[WHAT IS REQUIRED] Look below for the line holding "The height and width of the screenshot is (196, 314)." and the line holding "This screenshot has width=330, height=248.". Transcribe exactly those lines and all lines between them, nothing more.

[DATA EXTRACTS]

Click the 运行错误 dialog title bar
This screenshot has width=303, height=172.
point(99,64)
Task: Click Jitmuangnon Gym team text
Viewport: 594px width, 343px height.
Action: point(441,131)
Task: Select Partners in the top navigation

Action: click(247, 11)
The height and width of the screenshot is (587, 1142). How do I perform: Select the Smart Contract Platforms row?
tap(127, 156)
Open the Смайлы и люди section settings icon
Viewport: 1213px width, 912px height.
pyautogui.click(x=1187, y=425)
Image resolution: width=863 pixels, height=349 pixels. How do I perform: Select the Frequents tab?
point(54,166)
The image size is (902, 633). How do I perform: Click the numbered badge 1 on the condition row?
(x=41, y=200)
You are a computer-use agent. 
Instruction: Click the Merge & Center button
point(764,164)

---

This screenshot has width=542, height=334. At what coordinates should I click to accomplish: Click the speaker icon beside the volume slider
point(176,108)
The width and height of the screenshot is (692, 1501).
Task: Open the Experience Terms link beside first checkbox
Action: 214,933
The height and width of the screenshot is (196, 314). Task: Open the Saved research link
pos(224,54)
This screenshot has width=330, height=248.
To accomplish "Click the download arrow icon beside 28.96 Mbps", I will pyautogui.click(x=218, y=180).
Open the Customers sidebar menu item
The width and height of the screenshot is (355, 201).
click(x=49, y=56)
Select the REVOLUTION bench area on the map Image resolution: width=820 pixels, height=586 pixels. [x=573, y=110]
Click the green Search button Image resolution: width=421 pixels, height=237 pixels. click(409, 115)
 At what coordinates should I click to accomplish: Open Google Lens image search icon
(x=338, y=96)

--

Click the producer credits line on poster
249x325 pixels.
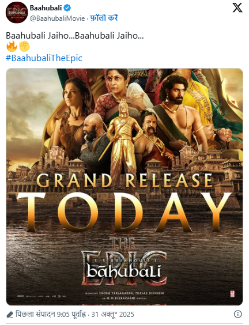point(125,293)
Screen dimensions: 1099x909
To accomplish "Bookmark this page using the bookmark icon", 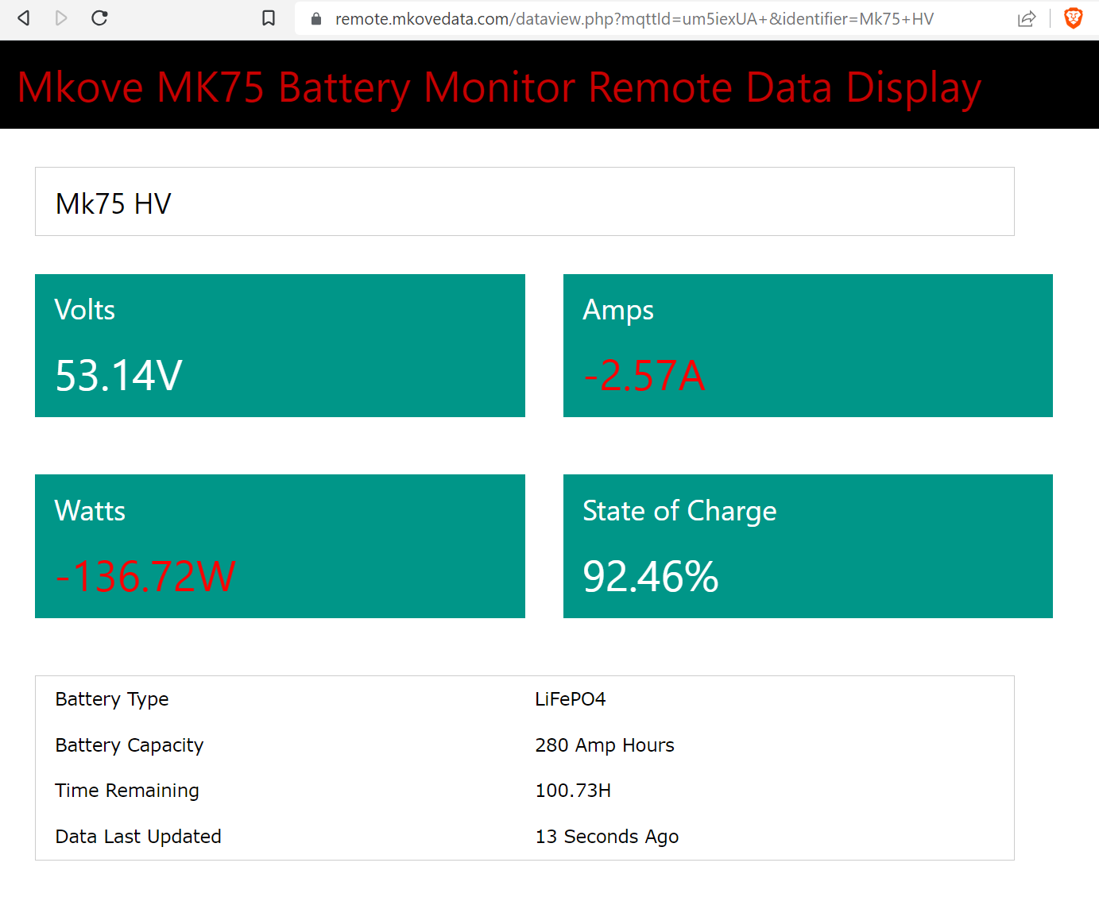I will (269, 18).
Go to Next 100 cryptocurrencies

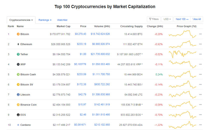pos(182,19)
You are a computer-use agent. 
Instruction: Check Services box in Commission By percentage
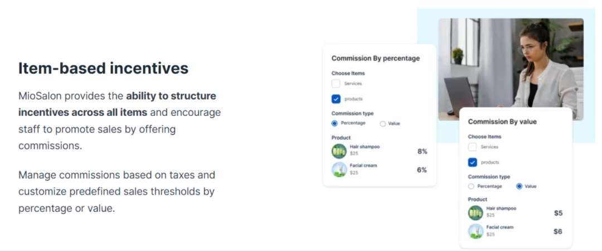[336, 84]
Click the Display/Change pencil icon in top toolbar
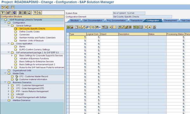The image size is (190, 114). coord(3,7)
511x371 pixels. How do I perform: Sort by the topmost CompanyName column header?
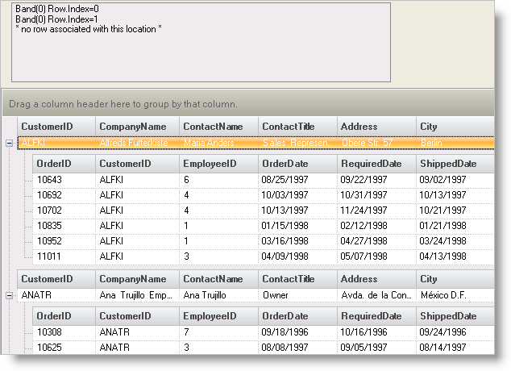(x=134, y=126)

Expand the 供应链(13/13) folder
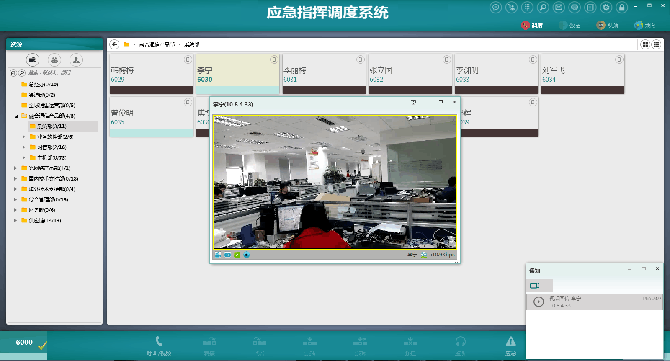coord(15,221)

[ANSWER SECTION]
The height and width of the screenshot is (196, 314). Task: Open the Saved research link
pos(224,54)
This screenshot has width=330, height=248.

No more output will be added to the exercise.